5th July 2022
We have a new national pastime in the United Kingdom, to complement complaining about the weather.
That pastime is pretending that the United Kingdom should not rejoin the Single Market of the European Union, even though it is obvious that we should rejoin.
The completion of the Single Market, of course, was in its execution something which owed greatly to the British Conservative politicians of the day, notably Lord Cockfield and Margaret Thatcher.
An array of practical proposals were promoted by the United Kingdom to make it easier to buy and sell goods and services throughout the (then) European Economic Community.
The contribution to the completion of the Single Market is something about which that the United Kingdom generally can rightly feel proud.
But we now have to pretend we do not want to be members of it.
You will recall a sensible outburst from a current government-supporting MP Tobias Ellwood and the response to it from the very chair of the Commons’ Foreign Affairs Committee Tom Tugendhat:
https://twitter.com/TomTugendhat/status/1532445501563469824
This blog covered that exchange here.
Tugendhat is an ambitious politician – and so one explanation for him to not openly admitting Ellwood was right is that it would frustrate his political ambitions.
But.
It is not just Tugendhat.
Here is another ambitious politician, Keir Starmer, the Leader of the Opposition:
Starmer contends:
“Under Labour, Britain will not go back into the EU. We will not be joining the single market. We will not be joining a customs union.”
Here Starmer avoids mentioning Peppa Pig, but we get the following imagery instead:
“The second step we would take is to tear down unnecessary barriers. Outside of the single market and a customs union, we will not be able to deliver complete frictionless trade with the EU. But there are things we can do to make trade easier.
“Labour would extend that new veterinary agreement to cover all the UK, seeking to build on agreements and mechanisms already in place between the EU and other countries – benefiting our exporters at a stroke.
“There was a story on the news the other day about a ‘wet wipe island’ that has formed in the Thames. Made of fat and oil and household rubbish one metre deep and the size of two tennis courts, it is blocking the flow of the river and changing the shape of the riverbed.
“You couldn’t imagine a better metaphor for the Tory Brexit deal. They have created a hulking ‘fatberg’ of red tape and bureaucracy. One that is hampering the flow of British business. We will break that barrier down, unclog the arteries of our economy and allow trade to flourish once more.”
Fine words.
Yet describing a “hulking ‘fatberg’ of red tape and bureaucracy” is one thing, actually unclogging it another.
Starmer – like Theresa May before him – seems to think that a pick-and-mix approach will somehow work – with the European Union happily agreeing to discrete things that will perfectly suit the United Kingdom.
Perhaps that will work, but it is unlikely to do so.
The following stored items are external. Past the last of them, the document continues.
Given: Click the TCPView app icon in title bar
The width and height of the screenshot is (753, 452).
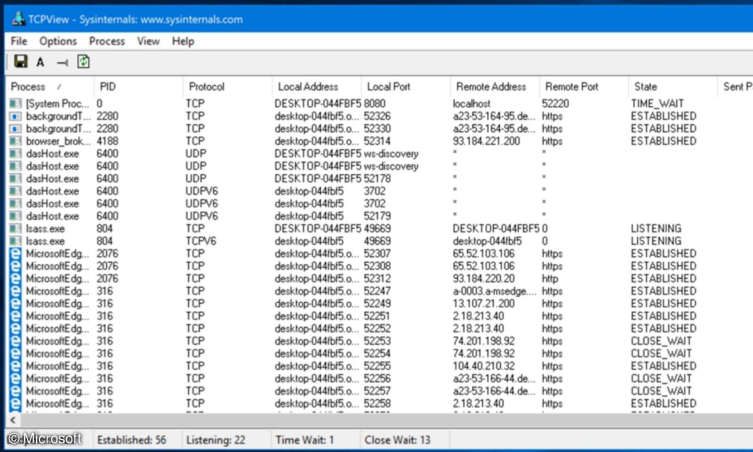Looking at the screenshot, I should point(18,19).
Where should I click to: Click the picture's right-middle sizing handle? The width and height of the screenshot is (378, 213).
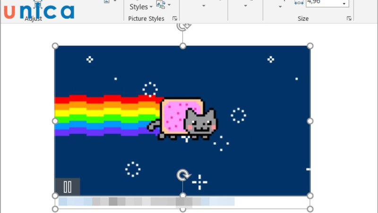[x=310, y=121]
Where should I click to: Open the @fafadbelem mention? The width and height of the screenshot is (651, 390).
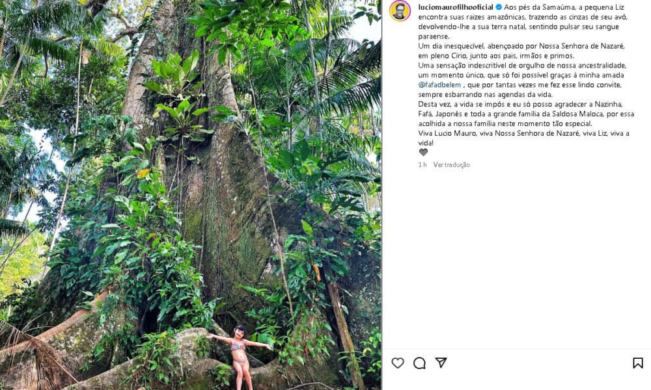(439, 85)
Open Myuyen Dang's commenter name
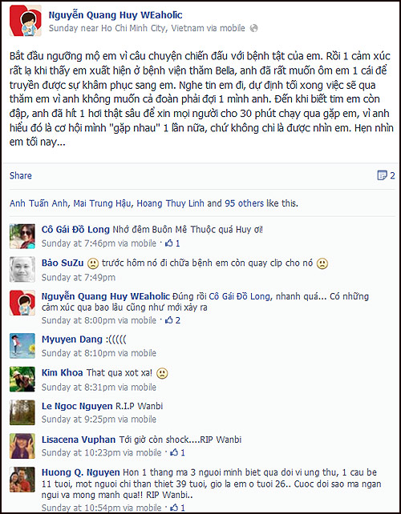This screenshot has height=514, width=401. click(72, 339)
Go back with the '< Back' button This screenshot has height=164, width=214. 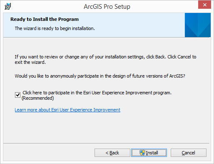[x=112, y=153]
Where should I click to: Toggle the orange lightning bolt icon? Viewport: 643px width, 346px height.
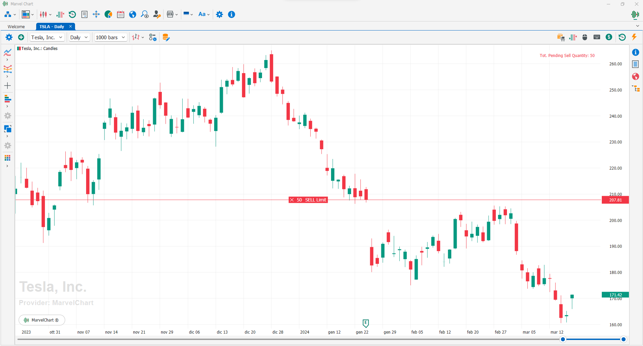(634, 37)
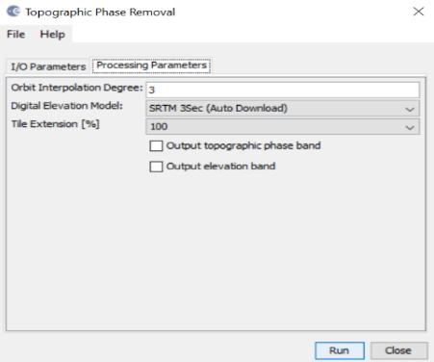
Task: Click the Topographic Phase Removal title text
Action: coord(100,13)
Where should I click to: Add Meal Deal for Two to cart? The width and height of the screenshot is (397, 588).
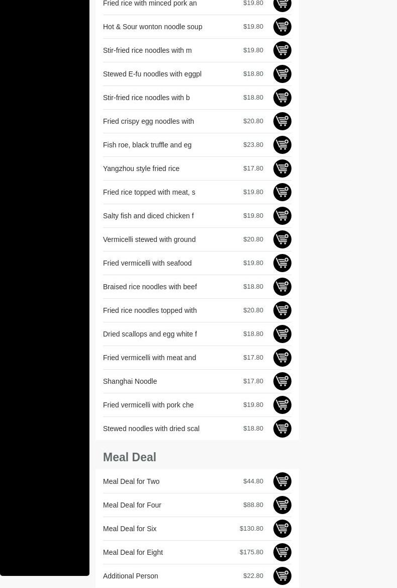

The political truth is that from Northern Ireland to professional qualifications and veterinary services, there is a glaring solution to the problems.
Membership of the Single Market.
Tugendaht’s excuse is about the United Kingdom not wanting to be a rule-taker.
But.
We are a rule-taker – and one with added bureaucracy, just for us.
Of course, the European Union may not quickly allow the United Kingdom to again be part of the Single Market.
Would you, if you were the European Union?
Why would you chance having to deal with more of the United Kingdom’s psychodrama and collective political breakdown since 2016?
So, yes – membership of the Single Market may be currently unrealistic and unlikely.
Yet that is not an excuse for this continued pretence that it would not be in our interests.
The 2016 referendum question was silent on membership of the Single Market – and there are several European countries that are part of the Single Market and not members of the European Union.
It was only because of Theresa May’s extreme interpretation of the referendum result that the United Kingdom left the European Union on the terms that it did.
And so we all now have to pretend that membership of the very Single Market that the United Kingdom shaped and crafted is somehow a Bad Thing.
It is a silly position to be in.
And as this blog has previously averred, we will only “move on” from Brexit when we can have a mature discussion about the merits of sharing a Single Market with the regulatory super-power with its hundreds of millions of customers next door.